By: Jonathan Reed Hale
When Leigh Seippel talks about writing Ruin, there is no mention of outlines filled with symbols or carefully mapped allegory. The novel, he says, came instinctively. Its momentum grew from the emotional collision of two decent people suddenly pushed into humiliation and poverty. Frank and Francy Campbell are not designed to stand in for ideas. They are meant to move, to react, to struggle. Once their former life collapses, they have only two options left. Swim or sink.
That sense of urgency drives the book forward. Frank takes up artisanal brewing and fly fishing not as poetic gestures but out of practical necessity. He needs work, purpose, and something to hold onto while everything else slips. At the same time, fear shadows every decision. He worries about losing Francy not just emotionally but socially, to a figure Leigh half jokingly calls a Jay Gatsby type. Francy, for her part, turns to painting because it is the only thing she can do that still feels honest. Her fear runs in the opposite direction. She worries she may have to leave Frank behind in order to survive the long stretch of life still ahead of her.
Readers often describe Ruin as rich with symbolism, especially in its use of fishing, rural labor, and even luxury objects. Leigh insists this was never planned. In his view, any object placed inside a story inevitably takes on symbolic weight. What matters is not the symbol itself but what the characters do with it. He even admits to a rare regret as a writer. Some readers questioned why the Campbells still own a Lamborghini after bankruptcy, interpreting it as a crude metaphor. Leigh points out that bankruptcy law protects ownership of a car so that a person can still work and rebuild. For him, the problem was not symbolism but a missing line of explanation. The novel was never about showing off wealth. It was about what people make of what remains.
At its heart, Ruin is a book about identity under pressure. Leigh wanted to write characters of inner strength and decency facing an existential crisis. He pushes back against what he sees as a trend in contemporary fiction toward the odd, the deviant, or the narrowly personal. Frank and Francy are not extreme figures. They are ordinary in the most demanding sense. Their struggle asks what happens when privilege evaporates and the traits that once defined a person no longer function.

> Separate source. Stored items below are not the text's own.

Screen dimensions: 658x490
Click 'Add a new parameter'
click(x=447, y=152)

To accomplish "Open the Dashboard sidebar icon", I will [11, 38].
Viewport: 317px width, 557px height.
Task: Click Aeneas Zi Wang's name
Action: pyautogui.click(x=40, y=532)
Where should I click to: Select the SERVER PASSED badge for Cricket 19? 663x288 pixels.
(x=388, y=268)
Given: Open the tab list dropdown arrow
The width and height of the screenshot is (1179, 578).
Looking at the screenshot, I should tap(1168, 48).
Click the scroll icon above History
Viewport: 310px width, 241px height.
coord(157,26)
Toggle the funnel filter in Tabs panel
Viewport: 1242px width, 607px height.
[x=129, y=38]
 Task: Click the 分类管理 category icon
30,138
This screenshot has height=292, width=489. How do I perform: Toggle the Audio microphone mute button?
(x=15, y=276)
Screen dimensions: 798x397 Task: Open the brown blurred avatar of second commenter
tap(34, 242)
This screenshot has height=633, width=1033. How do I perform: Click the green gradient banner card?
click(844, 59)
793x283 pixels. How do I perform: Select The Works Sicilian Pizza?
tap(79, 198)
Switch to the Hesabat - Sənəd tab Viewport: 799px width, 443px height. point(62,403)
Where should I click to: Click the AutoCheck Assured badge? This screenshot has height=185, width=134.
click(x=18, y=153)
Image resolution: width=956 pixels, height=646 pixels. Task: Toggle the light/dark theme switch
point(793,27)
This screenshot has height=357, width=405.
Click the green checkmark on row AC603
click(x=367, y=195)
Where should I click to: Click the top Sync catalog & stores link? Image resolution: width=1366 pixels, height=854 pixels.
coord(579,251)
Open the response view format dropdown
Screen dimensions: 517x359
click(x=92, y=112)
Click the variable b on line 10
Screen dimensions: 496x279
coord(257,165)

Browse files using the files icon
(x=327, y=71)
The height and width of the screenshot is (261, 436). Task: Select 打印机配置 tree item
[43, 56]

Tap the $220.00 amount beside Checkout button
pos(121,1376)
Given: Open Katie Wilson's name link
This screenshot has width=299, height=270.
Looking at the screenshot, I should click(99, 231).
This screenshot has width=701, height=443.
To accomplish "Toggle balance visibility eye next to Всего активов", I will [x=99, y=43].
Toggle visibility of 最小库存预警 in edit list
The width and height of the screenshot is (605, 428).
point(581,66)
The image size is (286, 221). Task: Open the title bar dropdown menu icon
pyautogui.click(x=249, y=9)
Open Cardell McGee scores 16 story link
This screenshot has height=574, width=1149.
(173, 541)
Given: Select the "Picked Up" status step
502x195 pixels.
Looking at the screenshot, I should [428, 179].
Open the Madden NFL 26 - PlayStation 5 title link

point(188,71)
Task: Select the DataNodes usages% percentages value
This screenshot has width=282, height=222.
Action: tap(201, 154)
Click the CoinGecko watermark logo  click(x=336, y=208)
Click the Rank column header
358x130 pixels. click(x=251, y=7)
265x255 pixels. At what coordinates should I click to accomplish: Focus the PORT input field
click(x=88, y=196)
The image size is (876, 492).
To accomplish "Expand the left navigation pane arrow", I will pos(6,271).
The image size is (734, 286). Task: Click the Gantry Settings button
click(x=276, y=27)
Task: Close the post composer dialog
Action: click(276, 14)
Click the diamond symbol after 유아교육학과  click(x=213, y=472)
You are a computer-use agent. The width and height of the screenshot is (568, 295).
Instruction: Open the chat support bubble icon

Research, in the traditional sense, played little role in shaping the novel. Leigh describes his preparation simply as living, observing, and remembering. His familiarity with finance informed the emotional truth of collapse. His experience with art and fishing shaped the texture of daily life. The land itself came from decades spent in the Hudson Valley, where he lived on a small farm. While Ruin is not a roman a clef, he jokes that it might be a farm a clef. The goats and chickens that appear in the book were companions in real life. The coyotes, less so.
That intimacy with rural life gives the novel its grounded atmosphere. Farming in Ruin is not sentimental. It is physical, repetitive, and often indifferent to human plans. This mirrors the emotional state of the Campbells. The land does not rescue them, but it does not lie to them either. It demands presence. It demands effort. It refuses shortcuts.
Writing the emotional interiority of the characters came naturally to Leigh. Frank’s inner life emerged by imagining how he himself might react if suddenly stripped of status, security, and belonging. Francy required a different approach. Leigh drew on women he has known and admired, focusing on their quiet strength, their dignity, and their capacity to act under pressure without spectacle. Francy’s pain is rarely loud, but it is constant, shaping her choices as much as Frank’s guilt shapes his.
Despite its dark subject matter, Ruin allows space for humor. Leigh thought of the novel as a painting, built from both dark and bright strokes. Moments of irony and warmth prevent the story from collapsing into despair. This tonal contrast reflects real life, where loss rarely arrives without absurdity, and survival often depends on the ability to notice what is still light.
In the end, Ruin does not offer a lesson neatly wrapped. It offers something harder and more honest. Resilience, in Leigh’s vision, is not reinvention as spectacle. It is the slow, uncertain work of becoming someone else without fully escaping who you were. Identity is not recovered. It is remade, one imperfect choice at a time.